2024年4月20日(土)

世界潮流を読む 岡崎研究所論評集

2018年8月29日

 冒頭でも述べた通り、最近、ドイツでは核保有に関する議論が出てきているが、とりわけ波紋を広げたのが、ボン大学のクリスチャン・ハッケ名誉教授による、ドイツ最大の日曜紙Welt am Sonntag(7月29日付け)へのドイツの核保有を論じた論説の寄稿である。ハッケは、「1949 年以来、初めてドイツ連邦共和国は米国の傘の下にない」と述べ、核抑止に基づく国防政策を検討するよう求めている。同氏のロジックは、トランプの米国の核の傘は当てにならない。英仏の核抑止力はドイツをカバーし得ない。よって、ドイツ自身が核を持つしかなく、それは自由世界を強化する、というものである。ハッケは、連邦軍大学で教鞭をとっていた経験もある、ドイツの著名な政治学者であり、いわゆる安全保障エスタブリッシュメントの大物と言ってよい。米独の安全保障政策にも通じている。そういう人物による核保有論ということで話題を呼んだ。上記イッシンガーの論説は、それに真っ向から異を唱えるものである。

 昨年、ドイツ連邦議会の調査部門は、英仏など他国の核兵器にドイツが単独で、あるいは他のEU加盟国と共同で資金を拠出することに法的制約があるか否か検討し、法的問題はないとしている。その上で、ドイツにとり現状を超える良策はないと結論づけている。英仏の核の傘は、既に欧州の抑止戦略の一部であるというのが現状である。NATO条約第5 条と欧州連合基本条約第42 条7 項(いずれも集団防衛条項)により、ドイツが核攻撃を受ければ、それに対する核の報復も同盟国としての義務であると考えられる。上記イッシンガーの論説を始め、核武装への反対論は、この考え方に基づいている。当面は、ドイツの安全保障政策は、こうしたものであり続けよう。

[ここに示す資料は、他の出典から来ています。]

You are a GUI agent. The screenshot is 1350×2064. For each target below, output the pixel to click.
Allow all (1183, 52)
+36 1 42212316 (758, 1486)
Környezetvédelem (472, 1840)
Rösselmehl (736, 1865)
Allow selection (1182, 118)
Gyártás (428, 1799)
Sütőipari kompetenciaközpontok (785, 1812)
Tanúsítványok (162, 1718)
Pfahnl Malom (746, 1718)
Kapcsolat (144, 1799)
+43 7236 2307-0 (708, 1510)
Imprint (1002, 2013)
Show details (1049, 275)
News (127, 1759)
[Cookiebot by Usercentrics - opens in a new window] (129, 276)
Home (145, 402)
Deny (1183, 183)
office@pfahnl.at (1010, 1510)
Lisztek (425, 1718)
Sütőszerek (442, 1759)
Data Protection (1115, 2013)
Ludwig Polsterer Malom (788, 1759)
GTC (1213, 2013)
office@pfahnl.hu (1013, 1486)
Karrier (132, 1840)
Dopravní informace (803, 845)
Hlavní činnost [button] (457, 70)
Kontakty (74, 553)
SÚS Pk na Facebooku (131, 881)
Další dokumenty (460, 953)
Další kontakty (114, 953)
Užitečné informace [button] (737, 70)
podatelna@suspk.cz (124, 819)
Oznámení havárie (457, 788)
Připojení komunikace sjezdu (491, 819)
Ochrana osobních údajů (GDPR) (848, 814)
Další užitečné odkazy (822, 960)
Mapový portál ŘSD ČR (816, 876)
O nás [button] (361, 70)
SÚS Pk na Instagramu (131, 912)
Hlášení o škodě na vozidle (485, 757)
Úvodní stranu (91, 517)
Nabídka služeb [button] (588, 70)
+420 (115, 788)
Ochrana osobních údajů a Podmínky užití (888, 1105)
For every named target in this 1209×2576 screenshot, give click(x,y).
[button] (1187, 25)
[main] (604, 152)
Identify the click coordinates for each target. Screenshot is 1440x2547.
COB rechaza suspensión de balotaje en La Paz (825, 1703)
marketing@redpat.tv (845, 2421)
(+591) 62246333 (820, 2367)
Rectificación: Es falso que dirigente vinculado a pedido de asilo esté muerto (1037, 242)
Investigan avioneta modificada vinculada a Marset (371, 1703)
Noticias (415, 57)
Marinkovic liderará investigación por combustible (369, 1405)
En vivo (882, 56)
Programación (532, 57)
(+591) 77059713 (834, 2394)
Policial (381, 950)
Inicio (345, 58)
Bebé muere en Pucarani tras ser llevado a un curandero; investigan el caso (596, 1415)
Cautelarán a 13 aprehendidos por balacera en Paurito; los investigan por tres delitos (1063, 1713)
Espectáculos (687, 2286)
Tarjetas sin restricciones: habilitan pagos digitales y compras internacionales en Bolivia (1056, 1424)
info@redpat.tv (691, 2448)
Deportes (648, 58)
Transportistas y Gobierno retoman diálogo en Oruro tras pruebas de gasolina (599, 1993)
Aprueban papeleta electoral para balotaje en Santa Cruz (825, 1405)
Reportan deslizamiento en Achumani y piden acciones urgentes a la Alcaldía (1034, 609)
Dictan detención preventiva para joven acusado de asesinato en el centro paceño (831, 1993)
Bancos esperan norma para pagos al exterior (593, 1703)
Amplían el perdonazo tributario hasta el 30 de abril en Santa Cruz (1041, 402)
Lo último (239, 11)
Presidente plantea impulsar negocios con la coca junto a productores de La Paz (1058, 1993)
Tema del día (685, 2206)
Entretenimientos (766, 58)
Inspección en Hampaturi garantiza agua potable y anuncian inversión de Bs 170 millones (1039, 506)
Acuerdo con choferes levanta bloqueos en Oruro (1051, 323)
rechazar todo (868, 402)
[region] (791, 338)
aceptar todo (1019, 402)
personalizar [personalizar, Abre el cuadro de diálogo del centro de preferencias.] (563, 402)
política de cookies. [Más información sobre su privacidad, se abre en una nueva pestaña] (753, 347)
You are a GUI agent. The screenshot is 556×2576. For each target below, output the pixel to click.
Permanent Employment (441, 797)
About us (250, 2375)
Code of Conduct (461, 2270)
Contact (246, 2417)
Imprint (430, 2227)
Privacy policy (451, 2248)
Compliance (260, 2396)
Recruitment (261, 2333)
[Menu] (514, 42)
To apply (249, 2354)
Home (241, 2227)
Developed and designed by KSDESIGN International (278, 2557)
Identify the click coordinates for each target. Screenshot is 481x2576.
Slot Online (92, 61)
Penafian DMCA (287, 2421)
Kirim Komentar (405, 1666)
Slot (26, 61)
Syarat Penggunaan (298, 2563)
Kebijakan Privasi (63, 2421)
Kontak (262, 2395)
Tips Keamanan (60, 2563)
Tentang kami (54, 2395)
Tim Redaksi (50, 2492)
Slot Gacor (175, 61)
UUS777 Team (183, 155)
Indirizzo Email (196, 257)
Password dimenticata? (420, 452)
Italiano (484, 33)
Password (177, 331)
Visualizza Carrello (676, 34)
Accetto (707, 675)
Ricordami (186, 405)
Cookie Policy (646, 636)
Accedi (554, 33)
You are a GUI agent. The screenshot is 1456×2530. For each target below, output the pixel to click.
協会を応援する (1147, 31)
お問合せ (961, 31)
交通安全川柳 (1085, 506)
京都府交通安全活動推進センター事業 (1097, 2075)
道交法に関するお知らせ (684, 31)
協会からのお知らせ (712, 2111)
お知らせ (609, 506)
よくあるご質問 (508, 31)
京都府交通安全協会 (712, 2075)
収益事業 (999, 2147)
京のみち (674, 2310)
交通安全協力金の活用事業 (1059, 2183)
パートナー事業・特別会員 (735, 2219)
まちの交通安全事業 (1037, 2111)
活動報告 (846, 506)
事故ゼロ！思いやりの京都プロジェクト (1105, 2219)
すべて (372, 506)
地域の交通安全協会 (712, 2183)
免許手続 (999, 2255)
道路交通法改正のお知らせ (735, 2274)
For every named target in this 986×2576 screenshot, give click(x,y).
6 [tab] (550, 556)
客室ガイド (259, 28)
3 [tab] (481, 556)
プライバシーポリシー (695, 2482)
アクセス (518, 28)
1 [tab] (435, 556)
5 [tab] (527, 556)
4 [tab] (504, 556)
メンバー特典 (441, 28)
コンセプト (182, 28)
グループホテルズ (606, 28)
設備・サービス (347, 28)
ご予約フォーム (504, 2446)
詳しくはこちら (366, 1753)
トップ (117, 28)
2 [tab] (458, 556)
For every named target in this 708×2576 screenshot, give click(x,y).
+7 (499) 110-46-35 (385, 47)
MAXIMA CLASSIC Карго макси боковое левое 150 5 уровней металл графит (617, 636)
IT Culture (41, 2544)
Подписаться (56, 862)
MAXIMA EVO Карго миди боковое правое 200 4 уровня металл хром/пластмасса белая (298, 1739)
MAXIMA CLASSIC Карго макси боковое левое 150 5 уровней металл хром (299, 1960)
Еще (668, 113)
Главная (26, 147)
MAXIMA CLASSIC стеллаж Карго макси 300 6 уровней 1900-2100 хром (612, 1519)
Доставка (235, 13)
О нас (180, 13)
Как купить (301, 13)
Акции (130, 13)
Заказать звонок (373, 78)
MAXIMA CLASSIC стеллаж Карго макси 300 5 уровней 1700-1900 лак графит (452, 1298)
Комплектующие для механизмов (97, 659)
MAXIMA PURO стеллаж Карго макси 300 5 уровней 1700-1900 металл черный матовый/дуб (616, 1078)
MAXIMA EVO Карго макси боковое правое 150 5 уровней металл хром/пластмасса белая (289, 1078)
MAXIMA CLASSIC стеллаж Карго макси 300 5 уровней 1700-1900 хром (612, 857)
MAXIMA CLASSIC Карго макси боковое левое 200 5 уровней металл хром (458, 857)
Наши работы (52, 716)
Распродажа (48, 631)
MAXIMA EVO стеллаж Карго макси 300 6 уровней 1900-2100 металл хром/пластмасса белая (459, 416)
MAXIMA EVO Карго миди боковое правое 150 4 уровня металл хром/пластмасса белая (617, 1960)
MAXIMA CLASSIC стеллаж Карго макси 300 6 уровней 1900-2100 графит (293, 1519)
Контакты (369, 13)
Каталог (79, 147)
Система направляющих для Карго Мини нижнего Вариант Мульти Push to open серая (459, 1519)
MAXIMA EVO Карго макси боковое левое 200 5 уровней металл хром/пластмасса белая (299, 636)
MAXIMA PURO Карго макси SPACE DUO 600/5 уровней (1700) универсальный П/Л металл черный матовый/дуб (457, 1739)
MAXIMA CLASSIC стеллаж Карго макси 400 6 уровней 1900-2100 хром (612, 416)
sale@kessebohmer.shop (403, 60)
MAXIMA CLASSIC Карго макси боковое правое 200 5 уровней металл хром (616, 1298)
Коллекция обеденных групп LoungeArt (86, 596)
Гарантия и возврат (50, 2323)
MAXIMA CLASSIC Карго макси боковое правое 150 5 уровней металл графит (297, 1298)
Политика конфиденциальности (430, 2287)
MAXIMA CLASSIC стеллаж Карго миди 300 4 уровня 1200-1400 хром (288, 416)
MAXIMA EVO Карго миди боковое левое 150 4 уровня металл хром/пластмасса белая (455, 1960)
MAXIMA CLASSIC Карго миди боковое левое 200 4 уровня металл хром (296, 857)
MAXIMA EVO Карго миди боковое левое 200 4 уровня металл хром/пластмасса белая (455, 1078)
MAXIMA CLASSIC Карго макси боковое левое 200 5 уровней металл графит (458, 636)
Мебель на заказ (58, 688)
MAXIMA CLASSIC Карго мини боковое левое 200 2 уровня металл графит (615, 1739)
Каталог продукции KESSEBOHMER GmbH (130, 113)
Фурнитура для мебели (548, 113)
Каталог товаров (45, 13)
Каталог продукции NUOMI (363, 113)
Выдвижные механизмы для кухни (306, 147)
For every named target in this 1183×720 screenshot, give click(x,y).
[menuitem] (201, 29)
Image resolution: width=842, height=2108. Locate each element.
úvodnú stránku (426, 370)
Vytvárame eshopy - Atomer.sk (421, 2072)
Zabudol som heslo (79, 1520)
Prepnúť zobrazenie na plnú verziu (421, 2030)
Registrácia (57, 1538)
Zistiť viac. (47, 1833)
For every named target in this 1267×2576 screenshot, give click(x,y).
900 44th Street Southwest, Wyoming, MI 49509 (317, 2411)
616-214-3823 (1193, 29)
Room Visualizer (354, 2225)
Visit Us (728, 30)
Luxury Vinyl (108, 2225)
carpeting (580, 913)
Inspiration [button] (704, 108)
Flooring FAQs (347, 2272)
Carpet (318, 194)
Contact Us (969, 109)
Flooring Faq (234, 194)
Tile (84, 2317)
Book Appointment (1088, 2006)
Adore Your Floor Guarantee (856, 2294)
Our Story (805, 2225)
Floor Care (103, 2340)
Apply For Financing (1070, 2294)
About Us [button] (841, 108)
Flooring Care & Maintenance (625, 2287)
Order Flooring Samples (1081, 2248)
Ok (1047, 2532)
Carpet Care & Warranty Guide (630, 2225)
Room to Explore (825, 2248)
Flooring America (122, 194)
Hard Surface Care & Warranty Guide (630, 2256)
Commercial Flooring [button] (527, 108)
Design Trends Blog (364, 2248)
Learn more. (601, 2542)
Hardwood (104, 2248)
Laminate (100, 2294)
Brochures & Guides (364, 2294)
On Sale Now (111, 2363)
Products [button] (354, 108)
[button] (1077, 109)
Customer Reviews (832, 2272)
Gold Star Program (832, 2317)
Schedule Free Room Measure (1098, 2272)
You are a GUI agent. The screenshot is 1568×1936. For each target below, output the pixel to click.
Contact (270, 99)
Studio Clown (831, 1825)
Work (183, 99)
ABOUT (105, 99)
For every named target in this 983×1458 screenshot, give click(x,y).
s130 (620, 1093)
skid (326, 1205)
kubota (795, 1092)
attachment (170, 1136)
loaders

 他方、最近のドイツにおける対米不信は深刻である。NATO加盟国の国防費の目標をめぐり米国のNATOからの離脱をちらつかせたり、「ドイツはNATOに十分貢献していないのにロシアから多くの天然ガスを買い多額のカネを払っている」と執拗に非難するなどしているトランプの発言をたびたび聞かされれば、ドイツ国民が対米不信に陥るのも無理はない。NATOにとり大きなマイナスとなっている。今後、「EU の核抑止力」について、より真剣に議論される可能性はあるように思われる。その場合、英国はEUから離脱するので、フランスの核をEU 全体のために使うべく、EUレベルで協議するといったことが考えられる。イッシンガーの論説が言っている「欧州防衛同盟の文脈」というのは、そういう意味である。ただ、ドイツ自身の核保有は、現時点では考え難いと言ってよいであろう。